Problem: Recast the lines from the line with "This screenshot has height=840, width=1455." up to and including the line with "so click(x=683, y=40)." as a Markdown table with the columns No. and Line, leaving out any blank lines.

═══ Dataset records ═══

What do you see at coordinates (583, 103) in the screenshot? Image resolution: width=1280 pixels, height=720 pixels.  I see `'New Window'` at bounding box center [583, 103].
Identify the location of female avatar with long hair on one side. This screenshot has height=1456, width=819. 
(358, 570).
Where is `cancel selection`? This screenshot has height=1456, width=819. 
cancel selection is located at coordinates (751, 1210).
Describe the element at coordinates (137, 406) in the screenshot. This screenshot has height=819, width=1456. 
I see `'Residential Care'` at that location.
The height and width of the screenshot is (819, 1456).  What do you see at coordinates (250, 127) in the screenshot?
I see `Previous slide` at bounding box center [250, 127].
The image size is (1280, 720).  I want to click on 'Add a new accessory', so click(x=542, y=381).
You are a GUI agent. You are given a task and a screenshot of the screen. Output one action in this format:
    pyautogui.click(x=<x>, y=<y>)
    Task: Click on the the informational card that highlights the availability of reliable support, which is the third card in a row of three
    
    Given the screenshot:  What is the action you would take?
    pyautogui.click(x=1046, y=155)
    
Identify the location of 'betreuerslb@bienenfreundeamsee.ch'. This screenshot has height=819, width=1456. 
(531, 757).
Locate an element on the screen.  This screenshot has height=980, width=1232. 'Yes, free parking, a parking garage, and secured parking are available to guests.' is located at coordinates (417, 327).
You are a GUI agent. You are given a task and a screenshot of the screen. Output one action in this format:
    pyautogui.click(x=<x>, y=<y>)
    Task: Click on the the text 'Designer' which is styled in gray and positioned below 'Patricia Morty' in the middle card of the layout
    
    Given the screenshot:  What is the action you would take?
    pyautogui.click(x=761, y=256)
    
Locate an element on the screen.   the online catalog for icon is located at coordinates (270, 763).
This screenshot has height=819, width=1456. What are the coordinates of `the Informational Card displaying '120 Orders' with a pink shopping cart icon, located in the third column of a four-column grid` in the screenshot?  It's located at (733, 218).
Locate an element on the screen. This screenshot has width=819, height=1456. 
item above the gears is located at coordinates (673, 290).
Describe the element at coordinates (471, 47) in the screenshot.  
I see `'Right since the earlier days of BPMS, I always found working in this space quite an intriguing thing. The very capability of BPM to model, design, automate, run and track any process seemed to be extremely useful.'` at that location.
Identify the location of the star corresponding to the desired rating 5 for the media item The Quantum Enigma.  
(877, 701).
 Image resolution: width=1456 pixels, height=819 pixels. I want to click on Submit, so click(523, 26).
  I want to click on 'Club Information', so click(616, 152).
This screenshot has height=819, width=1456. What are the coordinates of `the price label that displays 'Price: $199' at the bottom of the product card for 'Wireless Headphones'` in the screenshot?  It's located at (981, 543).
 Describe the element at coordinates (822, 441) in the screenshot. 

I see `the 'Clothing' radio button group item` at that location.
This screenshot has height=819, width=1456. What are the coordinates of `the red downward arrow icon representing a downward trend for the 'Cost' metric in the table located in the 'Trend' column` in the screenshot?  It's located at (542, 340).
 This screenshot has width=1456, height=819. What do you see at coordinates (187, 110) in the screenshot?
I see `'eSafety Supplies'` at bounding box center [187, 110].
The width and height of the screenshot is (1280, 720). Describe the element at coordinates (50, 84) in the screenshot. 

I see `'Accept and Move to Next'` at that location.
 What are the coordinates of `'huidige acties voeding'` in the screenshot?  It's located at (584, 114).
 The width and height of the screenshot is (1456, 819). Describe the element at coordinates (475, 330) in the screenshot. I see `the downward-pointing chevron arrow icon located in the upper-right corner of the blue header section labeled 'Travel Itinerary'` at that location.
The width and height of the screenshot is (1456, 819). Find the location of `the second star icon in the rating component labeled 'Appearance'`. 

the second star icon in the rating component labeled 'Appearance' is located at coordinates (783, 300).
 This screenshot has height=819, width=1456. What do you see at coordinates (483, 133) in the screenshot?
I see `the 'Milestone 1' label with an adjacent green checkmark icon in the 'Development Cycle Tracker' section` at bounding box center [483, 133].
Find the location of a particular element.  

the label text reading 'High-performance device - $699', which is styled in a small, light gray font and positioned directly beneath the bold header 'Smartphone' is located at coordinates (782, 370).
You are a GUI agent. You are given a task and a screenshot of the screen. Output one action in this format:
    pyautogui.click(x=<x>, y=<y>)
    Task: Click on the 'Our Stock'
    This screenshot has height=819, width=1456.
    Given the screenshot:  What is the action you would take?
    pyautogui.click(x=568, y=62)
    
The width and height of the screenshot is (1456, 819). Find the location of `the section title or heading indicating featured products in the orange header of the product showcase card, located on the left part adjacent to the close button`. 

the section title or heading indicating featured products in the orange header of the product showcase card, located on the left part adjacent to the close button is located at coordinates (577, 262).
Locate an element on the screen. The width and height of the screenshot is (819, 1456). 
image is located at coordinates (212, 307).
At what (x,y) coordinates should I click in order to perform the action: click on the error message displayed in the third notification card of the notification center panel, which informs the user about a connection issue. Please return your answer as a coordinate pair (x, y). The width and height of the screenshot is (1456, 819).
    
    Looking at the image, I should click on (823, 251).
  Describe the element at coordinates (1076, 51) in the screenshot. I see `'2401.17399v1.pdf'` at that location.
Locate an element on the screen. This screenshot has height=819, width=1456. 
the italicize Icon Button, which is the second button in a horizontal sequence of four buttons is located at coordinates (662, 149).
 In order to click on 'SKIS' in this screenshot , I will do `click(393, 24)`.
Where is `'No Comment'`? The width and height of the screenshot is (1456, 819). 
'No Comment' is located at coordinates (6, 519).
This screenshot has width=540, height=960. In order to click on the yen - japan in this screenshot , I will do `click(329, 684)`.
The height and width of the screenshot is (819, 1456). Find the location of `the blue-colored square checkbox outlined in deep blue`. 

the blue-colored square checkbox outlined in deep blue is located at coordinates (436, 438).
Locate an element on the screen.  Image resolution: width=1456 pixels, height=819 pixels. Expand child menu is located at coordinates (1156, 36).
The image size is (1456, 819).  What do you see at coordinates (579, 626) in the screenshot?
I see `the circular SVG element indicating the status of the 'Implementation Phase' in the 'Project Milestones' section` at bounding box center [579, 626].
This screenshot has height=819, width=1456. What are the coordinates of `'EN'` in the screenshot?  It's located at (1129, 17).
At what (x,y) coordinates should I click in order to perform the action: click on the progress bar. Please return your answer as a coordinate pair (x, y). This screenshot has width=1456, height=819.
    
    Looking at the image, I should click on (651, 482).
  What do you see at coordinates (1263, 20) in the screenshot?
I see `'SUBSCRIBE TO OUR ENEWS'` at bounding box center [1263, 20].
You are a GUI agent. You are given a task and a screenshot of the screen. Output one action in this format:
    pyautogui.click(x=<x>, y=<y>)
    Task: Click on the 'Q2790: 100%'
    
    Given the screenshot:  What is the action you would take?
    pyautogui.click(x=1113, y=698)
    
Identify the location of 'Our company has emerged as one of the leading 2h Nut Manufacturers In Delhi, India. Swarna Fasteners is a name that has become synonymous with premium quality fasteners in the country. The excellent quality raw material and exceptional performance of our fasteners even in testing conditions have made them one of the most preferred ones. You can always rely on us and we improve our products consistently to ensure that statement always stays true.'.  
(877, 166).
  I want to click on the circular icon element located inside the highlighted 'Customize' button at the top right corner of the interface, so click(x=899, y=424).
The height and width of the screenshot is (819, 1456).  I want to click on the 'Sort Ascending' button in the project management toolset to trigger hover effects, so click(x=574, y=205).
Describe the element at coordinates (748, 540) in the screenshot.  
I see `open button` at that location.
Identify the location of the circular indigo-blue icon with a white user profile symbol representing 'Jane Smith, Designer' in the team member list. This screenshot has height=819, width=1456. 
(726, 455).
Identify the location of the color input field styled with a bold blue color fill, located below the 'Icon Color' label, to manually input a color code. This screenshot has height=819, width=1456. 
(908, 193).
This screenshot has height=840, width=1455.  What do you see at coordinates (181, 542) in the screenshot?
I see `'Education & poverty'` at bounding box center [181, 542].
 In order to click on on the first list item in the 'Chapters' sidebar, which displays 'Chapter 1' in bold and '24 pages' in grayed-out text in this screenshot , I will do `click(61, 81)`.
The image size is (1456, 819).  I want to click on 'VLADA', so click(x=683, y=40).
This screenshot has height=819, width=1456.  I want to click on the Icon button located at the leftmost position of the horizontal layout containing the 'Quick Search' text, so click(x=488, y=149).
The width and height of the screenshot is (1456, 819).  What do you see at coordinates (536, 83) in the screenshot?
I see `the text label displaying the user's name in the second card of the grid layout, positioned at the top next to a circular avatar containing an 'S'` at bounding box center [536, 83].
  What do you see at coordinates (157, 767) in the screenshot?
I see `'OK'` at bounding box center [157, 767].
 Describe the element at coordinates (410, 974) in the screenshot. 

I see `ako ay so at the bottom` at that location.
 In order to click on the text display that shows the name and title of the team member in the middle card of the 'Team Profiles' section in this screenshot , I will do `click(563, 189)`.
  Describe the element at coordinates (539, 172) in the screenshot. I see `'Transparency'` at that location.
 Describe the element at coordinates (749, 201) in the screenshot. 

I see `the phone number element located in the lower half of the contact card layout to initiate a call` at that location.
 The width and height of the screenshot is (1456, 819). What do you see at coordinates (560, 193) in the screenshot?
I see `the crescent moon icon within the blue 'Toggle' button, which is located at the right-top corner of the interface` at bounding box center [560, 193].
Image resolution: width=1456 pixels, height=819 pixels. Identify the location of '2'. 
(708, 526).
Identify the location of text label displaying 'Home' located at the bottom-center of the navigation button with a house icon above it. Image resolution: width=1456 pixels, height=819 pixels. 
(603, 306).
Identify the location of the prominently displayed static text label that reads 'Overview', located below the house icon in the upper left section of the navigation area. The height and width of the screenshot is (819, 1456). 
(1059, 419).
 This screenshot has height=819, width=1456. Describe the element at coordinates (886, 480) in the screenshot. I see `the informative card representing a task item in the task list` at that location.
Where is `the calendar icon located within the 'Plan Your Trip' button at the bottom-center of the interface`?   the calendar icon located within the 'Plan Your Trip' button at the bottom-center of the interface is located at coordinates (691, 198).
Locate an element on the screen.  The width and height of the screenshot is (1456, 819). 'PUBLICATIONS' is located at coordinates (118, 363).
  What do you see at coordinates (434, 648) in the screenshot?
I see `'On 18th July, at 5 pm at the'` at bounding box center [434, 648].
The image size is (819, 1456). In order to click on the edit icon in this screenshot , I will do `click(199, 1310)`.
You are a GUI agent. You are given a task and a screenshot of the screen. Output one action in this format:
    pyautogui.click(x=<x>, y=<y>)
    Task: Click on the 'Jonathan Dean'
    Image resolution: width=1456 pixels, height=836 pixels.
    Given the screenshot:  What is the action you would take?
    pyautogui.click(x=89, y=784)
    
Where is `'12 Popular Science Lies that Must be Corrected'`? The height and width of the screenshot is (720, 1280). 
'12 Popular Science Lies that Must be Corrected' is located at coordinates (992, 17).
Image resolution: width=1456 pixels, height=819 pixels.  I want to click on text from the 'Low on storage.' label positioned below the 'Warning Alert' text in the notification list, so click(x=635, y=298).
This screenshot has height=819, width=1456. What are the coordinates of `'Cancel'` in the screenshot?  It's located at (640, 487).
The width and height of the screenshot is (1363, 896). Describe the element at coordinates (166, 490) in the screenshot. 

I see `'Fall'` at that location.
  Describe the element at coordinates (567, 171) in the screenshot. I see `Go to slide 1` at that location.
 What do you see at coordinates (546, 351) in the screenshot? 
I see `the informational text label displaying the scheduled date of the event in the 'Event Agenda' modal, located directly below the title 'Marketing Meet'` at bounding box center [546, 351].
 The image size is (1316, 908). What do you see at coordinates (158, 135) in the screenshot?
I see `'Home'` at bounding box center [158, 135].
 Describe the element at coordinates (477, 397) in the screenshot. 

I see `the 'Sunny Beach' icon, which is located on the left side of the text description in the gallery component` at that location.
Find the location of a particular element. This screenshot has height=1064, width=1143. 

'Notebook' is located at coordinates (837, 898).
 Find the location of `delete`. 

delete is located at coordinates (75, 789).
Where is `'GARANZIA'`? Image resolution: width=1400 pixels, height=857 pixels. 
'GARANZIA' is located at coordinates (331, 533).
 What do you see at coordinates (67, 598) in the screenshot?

═══

Response below:
| No. | Line |
|---|---|
| 1 | This screenshot has height=840, width=1455.  What do you see at coordinates (181, 542) in the screenshot? |
| 2 | I see `'Education & poverty'` at bounding box center [181, 542]. |
| 3 |  In order to click on on the first list item in the 'Chapters' sidebar, which displays 'Chapter 1' in bold and '24 pages' in grayed-out text in this screenshot , I will do `click(61, 81)`. |
| 4 | The image size is (1456, 819).  I want to click on 'VLADA', so click(x=683, y=40). |